* BRIEF *
With pictures removed, output every record below exactly as written.

* EXTRACTED DATA *
##########

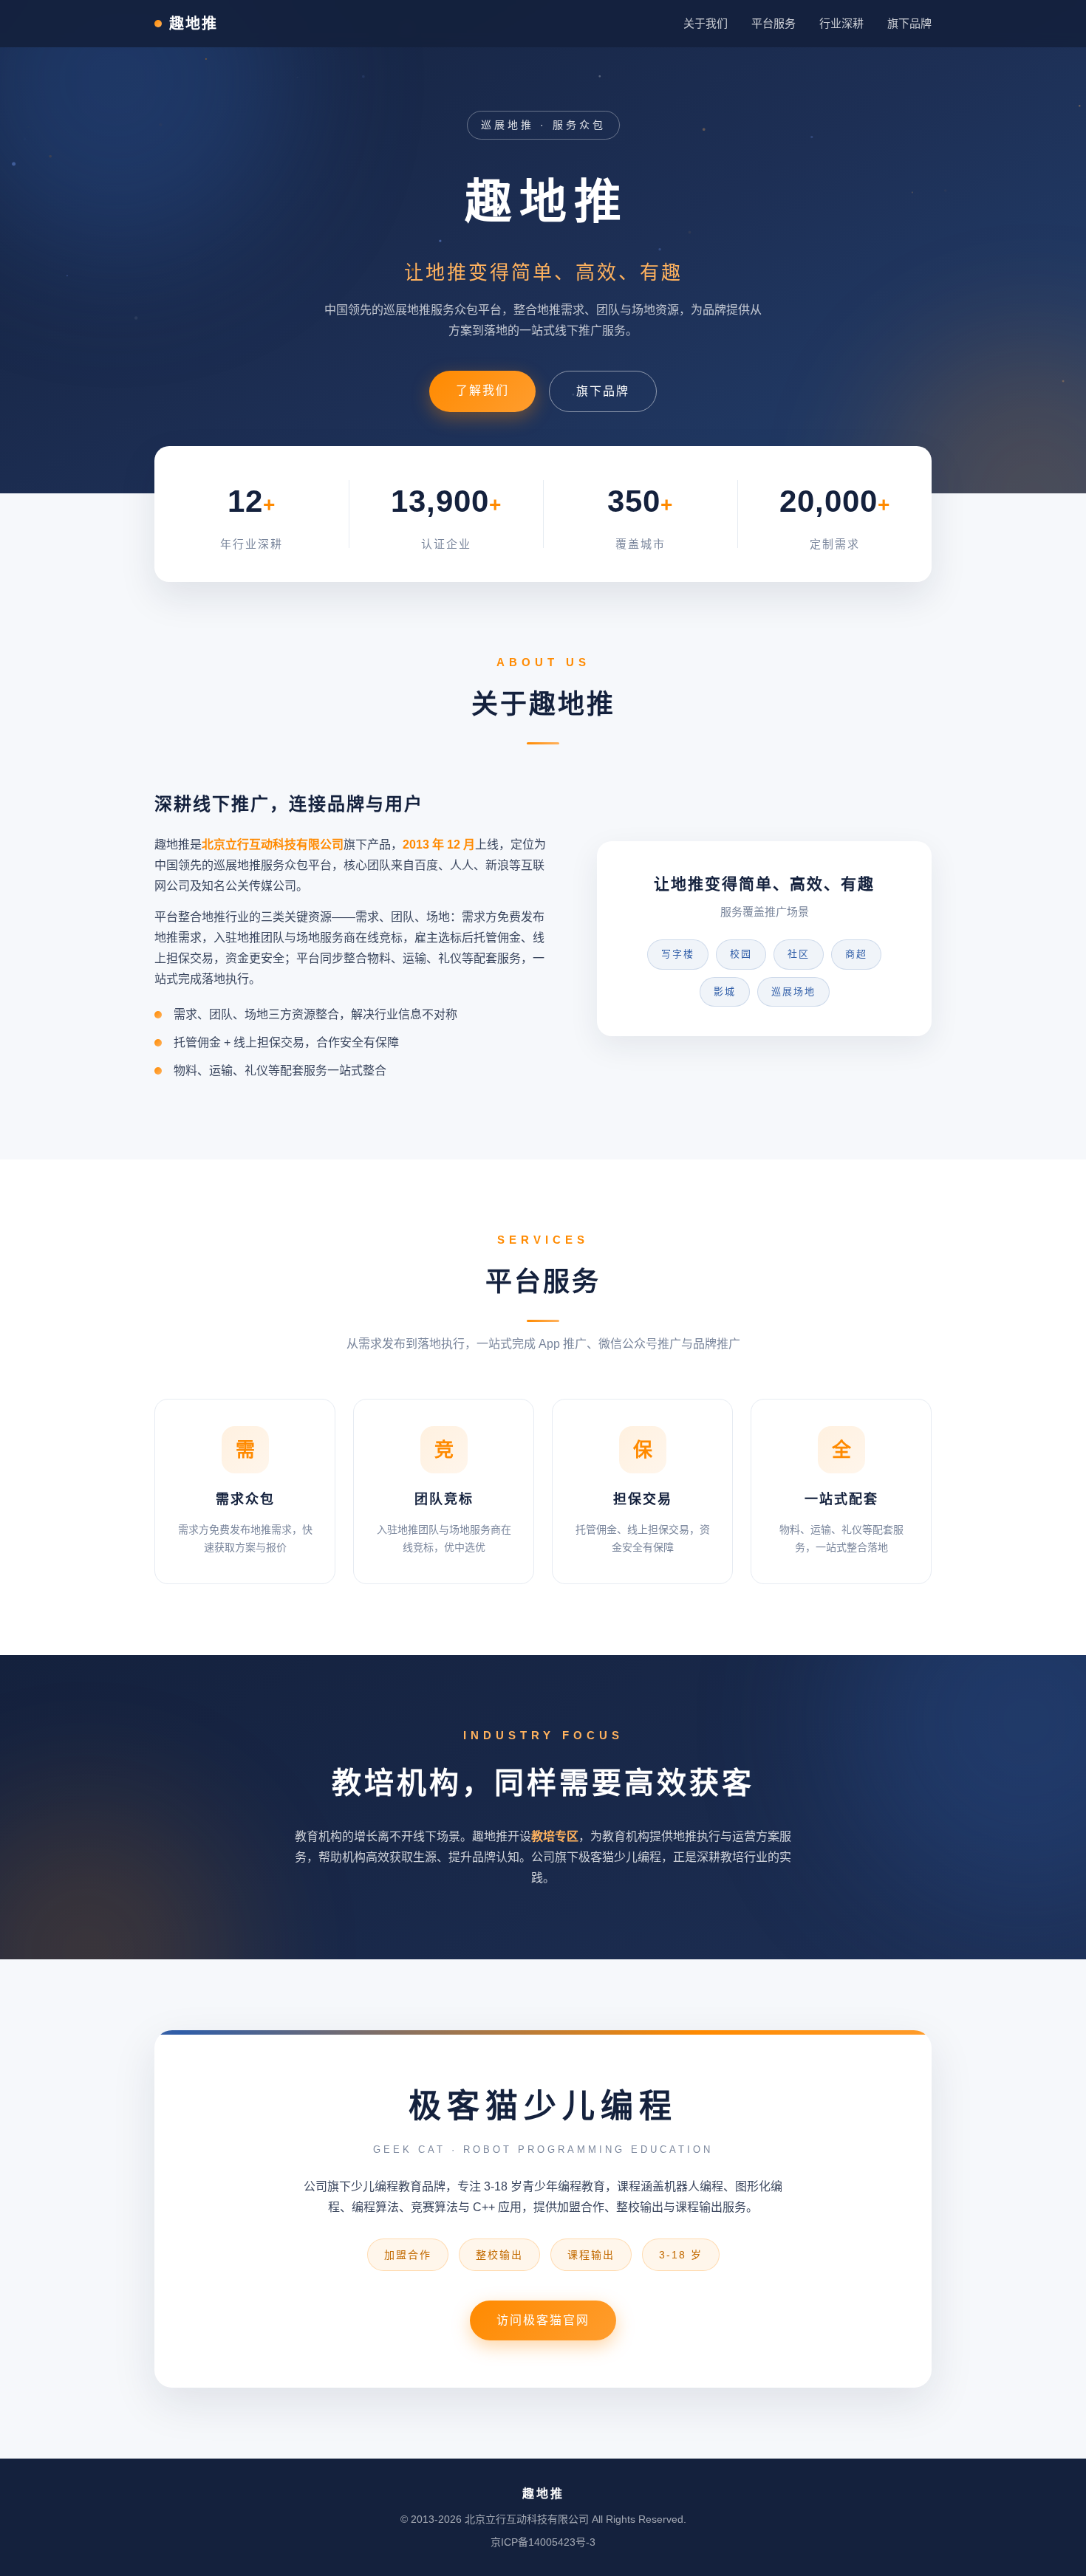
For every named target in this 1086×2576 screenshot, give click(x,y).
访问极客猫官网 (543, 2320)
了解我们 (482, 390)
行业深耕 (841, 23)
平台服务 (773, 23)
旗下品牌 (909, 23)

##########

* RESPONSE FOR THIS EXERCISE *
For every named target in this 1086×2576 screenshot, give click(x,y).
访问极客猫官网 (543, 2320)
了解我们 (482, 390)
行业深耕 (841, 23)
平台服务 (773, 23)
旗下品牌 (909, 23)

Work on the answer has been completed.